6 Jul 2022

The Guilty Feminist Show, Deborah Frances White in NZ

From Afternoons, 3:10 pm on 6 July 2022

You don't have to be perfect to be a force for change, says comedian Deborah Frances White.

That’s been her message in the seven years since she started her wildly popular podcast, The Guilty Feminist.

She's back in New Zealand with The Guilty Feminist live show in Auckland, Wellington and Christchurch later this month.

The Guilty Feminist tour poster

The Guilty Feminist tour poster Photo: supplied

White believes feminism and guilt are linked because women have been trained to feel that way.

“When women have children it’s like well if you’re not home with the children, if you’re working, hmmm, and if you don’t have children, it’s like ‘oh you don’t have children? Are you some kind of monster?’

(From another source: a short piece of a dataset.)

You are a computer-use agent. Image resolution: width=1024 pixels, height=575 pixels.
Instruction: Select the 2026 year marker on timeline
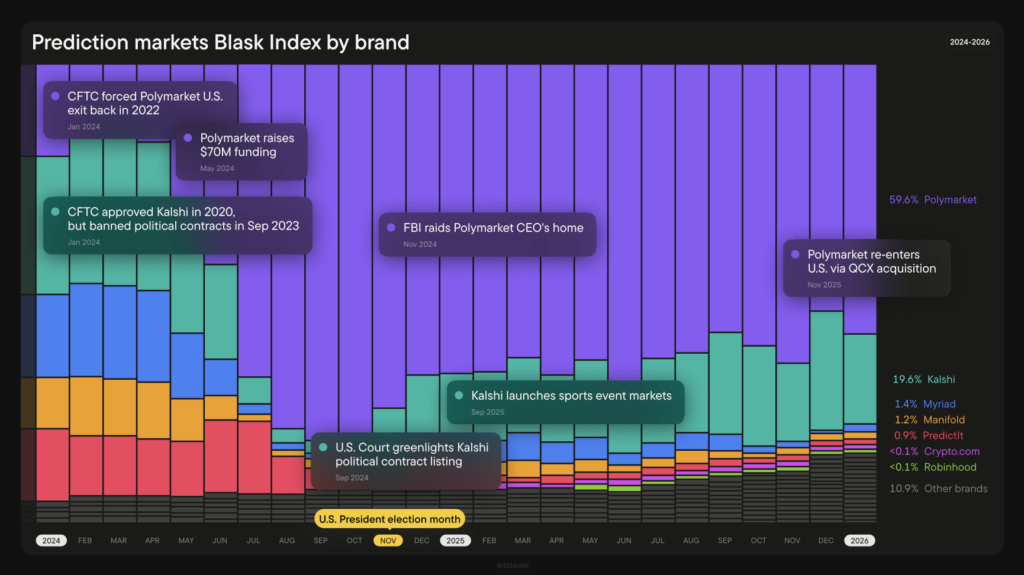(860, 540)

“Whatever you’re doing, you should be doing something else. I think women have been trained to feel that and if you are balancing your high-powered job and your children, are you a good enough daughter? Are you a good enough friend? Have you done enough self-care this week?

“I honestly feel like I need self-care just to get over the guilt that I don’t do any self-care. Like it’s just the pressure.”

And feminism has become one more thing to feel guilty about if we feel we’re not doing enough or something seemingly contradictory, she says.

“I was hesitant to admit these things but of course when I did, immediately thousands, and then hundreds of thousands of women were like oh thank God you’ve said that, I also am not perfect, I also have spent fours, instead of watching that suffrage documentary, watching Say Yes To The Dress and felt bad about it, lied about having seen it.

“I think it’s so important to confess things because it’s like guilt, when it sits on the body it becomes shame. And when you exfoliate it, and we all laugh about it, and it’s just gone, and we can get on with the important business of just changing things.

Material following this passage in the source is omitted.